→ ACTIVITY
For the records that follow, please set down exactly the lines between the one holding "Prev (1111, 831)" and the one holding "Thermometer Comparison (1232, 784)", inclusive, and only those.

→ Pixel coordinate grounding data
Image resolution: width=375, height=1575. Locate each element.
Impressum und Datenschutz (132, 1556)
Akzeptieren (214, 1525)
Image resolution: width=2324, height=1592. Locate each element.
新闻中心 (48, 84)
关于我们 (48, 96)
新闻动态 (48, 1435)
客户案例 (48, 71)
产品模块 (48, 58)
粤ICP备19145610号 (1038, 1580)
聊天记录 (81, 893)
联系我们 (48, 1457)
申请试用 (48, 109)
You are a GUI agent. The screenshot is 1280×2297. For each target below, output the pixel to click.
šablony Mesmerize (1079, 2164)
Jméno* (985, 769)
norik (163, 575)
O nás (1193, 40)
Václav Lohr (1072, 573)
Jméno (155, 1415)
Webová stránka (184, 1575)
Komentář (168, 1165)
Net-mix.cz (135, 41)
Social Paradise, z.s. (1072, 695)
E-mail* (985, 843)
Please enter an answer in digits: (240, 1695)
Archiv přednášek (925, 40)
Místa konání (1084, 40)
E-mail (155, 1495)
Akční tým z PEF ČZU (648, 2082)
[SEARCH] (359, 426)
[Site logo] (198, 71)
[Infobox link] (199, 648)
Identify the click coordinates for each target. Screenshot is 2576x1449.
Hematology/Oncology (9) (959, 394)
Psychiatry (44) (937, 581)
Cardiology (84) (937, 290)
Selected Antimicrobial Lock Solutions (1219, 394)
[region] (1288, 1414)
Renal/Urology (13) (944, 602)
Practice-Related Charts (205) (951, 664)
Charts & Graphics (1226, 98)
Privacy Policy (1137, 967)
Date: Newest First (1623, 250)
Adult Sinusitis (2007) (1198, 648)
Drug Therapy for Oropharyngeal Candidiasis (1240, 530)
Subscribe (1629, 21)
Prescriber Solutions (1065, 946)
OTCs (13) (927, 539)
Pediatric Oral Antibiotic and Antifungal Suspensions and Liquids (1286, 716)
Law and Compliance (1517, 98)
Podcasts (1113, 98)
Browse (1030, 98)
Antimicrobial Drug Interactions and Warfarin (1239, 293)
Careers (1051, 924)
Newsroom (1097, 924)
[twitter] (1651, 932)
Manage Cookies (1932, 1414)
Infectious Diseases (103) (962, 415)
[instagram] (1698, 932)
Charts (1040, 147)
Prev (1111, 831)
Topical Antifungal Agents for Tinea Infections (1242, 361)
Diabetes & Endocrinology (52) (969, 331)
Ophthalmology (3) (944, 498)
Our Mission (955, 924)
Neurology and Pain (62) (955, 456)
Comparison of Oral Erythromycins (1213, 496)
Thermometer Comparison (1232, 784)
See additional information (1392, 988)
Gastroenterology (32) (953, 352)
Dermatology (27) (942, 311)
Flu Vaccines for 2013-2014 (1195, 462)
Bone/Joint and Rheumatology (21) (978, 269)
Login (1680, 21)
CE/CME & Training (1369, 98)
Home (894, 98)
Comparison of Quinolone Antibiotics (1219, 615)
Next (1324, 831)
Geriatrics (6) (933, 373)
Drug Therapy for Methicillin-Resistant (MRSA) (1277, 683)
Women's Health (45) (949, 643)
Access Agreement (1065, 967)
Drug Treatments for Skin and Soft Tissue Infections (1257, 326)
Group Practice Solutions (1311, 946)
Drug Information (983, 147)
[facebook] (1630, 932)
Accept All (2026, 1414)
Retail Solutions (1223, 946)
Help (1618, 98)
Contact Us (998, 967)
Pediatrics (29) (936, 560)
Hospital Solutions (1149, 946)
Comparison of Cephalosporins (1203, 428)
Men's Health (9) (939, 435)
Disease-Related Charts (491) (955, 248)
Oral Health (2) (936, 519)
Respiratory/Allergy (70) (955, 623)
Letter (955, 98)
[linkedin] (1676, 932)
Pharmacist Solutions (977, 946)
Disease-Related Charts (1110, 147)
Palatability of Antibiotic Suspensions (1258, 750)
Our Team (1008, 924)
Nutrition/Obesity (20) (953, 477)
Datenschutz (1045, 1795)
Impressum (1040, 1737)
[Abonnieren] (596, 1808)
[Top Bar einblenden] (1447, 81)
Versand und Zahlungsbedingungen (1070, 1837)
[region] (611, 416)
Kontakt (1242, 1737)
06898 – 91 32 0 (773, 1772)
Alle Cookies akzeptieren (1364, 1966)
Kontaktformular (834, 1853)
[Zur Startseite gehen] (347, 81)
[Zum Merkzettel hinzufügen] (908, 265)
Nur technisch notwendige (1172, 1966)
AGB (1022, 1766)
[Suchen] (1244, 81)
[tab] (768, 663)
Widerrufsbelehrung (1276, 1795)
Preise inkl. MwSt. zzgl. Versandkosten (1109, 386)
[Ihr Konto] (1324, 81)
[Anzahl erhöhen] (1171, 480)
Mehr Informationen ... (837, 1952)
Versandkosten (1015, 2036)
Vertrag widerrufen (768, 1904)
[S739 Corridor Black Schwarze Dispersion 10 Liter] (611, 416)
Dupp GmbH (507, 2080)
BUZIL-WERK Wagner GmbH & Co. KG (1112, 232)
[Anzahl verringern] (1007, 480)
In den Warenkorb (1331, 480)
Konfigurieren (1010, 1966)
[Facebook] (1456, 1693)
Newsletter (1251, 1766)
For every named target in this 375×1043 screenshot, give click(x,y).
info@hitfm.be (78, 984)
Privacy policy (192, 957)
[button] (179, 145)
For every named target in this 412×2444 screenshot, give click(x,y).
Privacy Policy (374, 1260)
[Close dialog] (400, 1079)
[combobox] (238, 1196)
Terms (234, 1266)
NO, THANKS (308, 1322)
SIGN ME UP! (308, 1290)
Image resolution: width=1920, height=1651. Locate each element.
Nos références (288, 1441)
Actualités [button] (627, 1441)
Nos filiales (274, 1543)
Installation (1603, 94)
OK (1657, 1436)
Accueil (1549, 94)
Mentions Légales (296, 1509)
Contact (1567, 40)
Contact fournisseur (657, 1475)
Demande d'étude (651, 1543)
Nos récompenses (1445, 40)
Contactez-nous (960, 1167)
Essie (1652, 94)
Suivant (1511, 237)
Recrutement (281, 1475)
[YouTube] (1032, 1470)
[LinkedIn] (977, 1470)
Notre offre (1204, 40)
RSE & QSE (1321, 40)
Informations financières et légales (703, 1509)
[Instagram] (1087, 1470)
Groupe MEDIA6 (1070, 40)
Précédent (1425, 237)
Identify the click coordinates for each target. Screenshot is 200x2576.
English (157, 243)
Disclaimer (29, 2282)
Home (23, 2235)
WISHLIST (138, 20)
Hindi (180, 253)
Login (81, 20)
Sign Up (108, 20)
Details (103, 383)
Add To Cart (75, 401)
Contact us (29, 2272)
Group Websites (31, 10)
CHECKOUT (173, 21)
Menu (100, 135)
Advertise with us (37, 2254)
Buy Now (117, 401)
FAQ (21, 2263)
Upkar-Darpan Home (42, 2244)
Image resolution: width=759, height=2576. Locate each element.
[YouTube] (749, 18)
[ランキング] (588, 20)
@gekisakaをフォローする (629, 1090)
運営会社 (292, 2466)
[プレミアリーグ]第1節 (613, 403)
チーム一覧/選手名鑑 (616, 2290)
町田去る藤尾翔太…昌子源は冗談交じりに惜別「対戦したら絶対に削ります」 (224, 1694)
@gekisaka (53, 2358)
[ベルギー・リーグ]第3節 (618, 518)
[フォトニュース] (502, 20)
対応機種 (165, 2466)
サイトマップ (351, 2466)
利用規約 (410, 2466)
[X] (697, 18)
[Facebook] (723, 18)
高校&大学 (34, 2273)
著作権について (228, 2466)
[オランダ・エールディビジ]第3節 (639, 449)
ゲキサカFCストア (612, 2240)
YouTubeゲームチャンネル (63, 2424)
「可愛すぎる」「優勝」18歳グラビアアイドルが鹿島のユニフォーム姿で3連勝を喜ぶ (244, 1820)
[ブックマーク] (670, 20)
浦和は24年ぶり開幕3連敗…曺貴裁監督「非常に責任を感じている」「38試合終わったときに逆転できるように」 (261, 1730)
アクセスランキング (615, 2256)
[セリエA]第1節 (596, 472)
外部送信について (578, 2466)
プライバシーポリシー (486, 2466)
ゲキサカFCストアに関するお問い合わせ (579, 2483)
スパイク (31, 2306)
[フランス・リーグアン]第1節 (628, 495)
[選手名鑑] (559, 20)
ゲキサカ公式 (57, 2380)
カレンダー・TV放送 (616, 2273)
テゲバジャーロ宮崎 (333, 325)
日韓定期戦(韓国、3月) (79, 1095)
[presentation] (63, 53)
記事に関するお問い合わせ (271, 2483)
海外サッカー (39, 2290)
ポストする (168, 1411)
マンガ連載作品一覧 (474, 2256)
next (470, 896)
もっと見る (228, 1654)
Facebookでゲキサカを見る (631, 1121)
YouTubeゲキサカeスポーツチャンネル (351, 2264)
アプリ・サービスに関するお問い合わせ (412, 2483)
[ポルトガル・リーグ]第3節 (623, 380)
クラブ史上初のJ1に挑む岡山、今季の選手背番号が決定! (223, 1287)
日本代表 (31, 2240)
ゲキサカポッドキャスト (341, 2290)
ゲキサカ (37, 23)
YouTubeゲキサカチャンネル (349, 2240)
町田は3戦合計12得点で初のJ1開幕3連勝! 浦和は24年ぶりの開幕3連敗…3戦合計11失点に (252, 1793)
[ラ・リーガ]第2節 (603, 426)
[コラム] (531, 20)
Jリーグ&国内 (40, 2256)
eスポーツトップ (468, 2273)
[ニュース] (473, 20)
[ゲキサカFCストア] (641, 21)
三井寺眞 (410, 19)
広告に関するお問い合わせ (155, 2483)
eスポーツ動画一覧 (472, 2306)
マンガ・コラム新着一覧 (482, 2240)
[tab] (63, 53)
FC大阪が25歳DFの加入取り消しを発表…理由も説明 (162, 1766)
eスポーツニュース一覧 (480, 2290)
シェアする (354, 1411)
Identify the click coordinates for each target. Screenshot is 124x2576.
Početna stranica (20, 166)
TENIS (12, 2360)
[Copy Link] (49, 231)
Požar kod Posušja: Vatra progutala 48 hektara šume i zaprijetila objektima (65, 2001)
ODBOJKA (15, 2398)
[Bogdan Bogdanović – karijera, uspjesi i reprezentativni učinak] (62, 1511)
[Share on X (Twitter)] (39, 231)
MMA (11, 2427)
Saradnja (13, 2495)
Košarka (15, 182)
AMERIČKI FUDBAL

→ RESPONSE AREA
Prev (1111, 831)
Topical Antifungal Agents for Tinea Infections (1242, 361)
Diabetes & Endocrinology (52) (969, 331)
Ophthalmology (3) (944, 498)
Our Mission (955, 924)
Neurology and Pain (62) (955, 456)
Comparison of Oral Erythromycins (1213, 496)
Thermometer Comparison (1232, 784)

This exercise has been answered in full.